I went through a similar period in my career. I spent the first 6 years of my career working on heavy industrial projects. Power plants, refineries, etc. Zero architectural consideration. Very low occupancy. My thoughts:
1) AISC has a good Design Guide on facade attachments to steel framed buildings. This is my personal area of weakness as early in my career I worked on a lot of "building like" non-building structures. But, they had no cladding.
2) Open web steel joists. This is used a lot for roofs and such for low rise commercial buildings whereas I never saw them in the heavy industrial projects. The best place to start with this stuff is the the following:
a) The Steel Joist Institute has a ton of resources available.
b) Vulcraft has their SJI spec and tables and such (free download?).
c) There is a short book / guide called "designing with Steel Joists, Joist Girders and Steel Deck". Jim Fisher is one of the authors. I can look it up for more details if you like.
d) There are some good Steel Tips and articles and such on camber which (in my experience) is more important for composite beam design than other things.
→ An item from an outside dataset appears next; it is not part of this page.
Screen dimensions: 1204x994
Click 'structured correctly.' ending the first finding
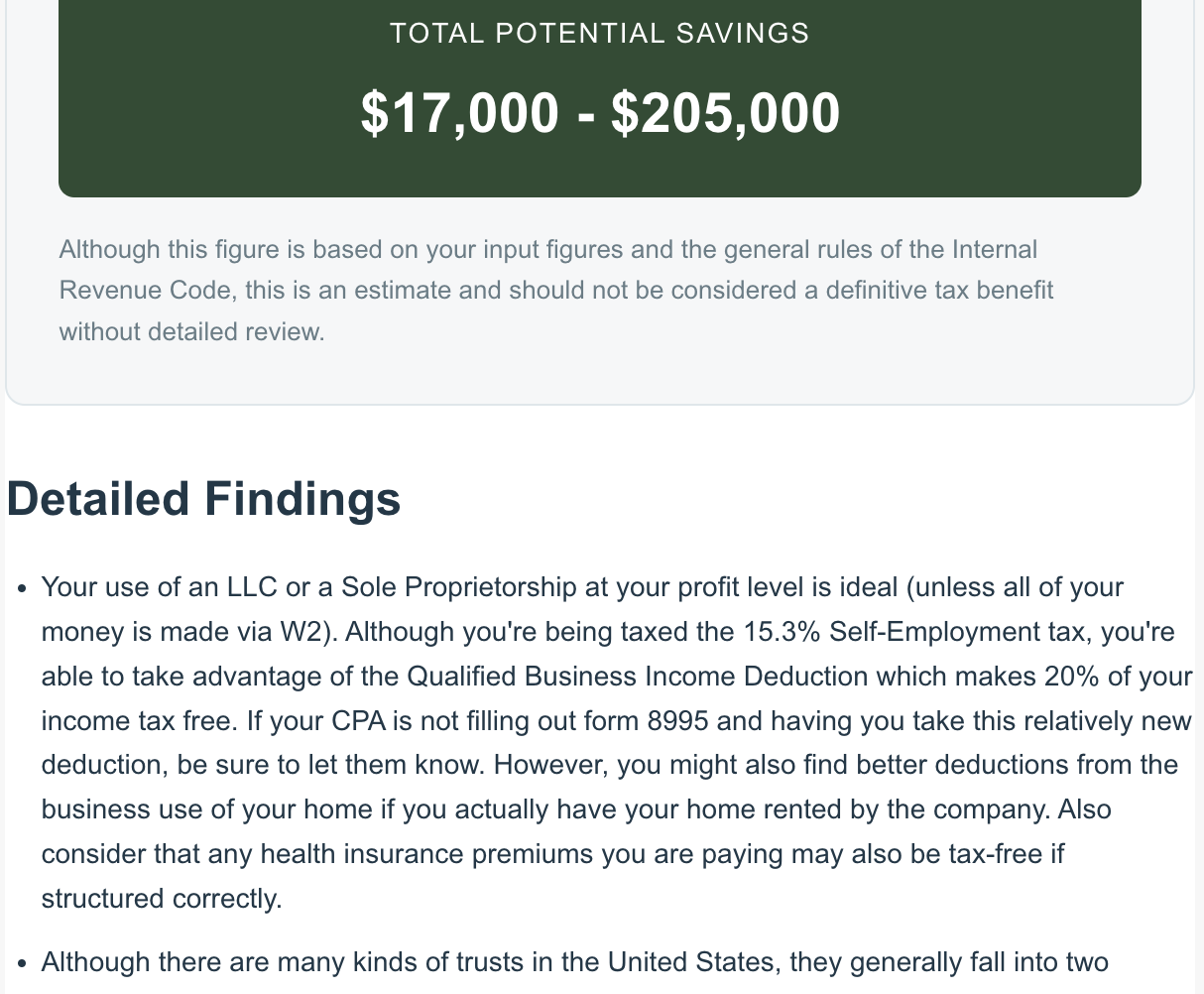pyautogui.click(x=162, y=899)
3) Composite Beam Design: These aren't as difficult as you might think. I'd start with the code itself. Then look at a bunch of details from a friend's drawings. And, play with a program that does composite beams (RAM, ETABS, RISAFloor or such)
4) Cold formed steel: Used a ton for partition walls and drop ceilings and such. I don't have a whole lot of suggestions on this. Hopefully someone else can pipe in.
5) Floor vibration. AISC design guide 11 is the main reference. But, other people will have "rules of thumb" and such that they use to try and avoid vibration issues.
I've focused mostly on commercial low rise buildings in my response. Mostly because you have to know a lot about those before you can extend your knowledge into mid rise which is more of the same, but probably with some additional considerations.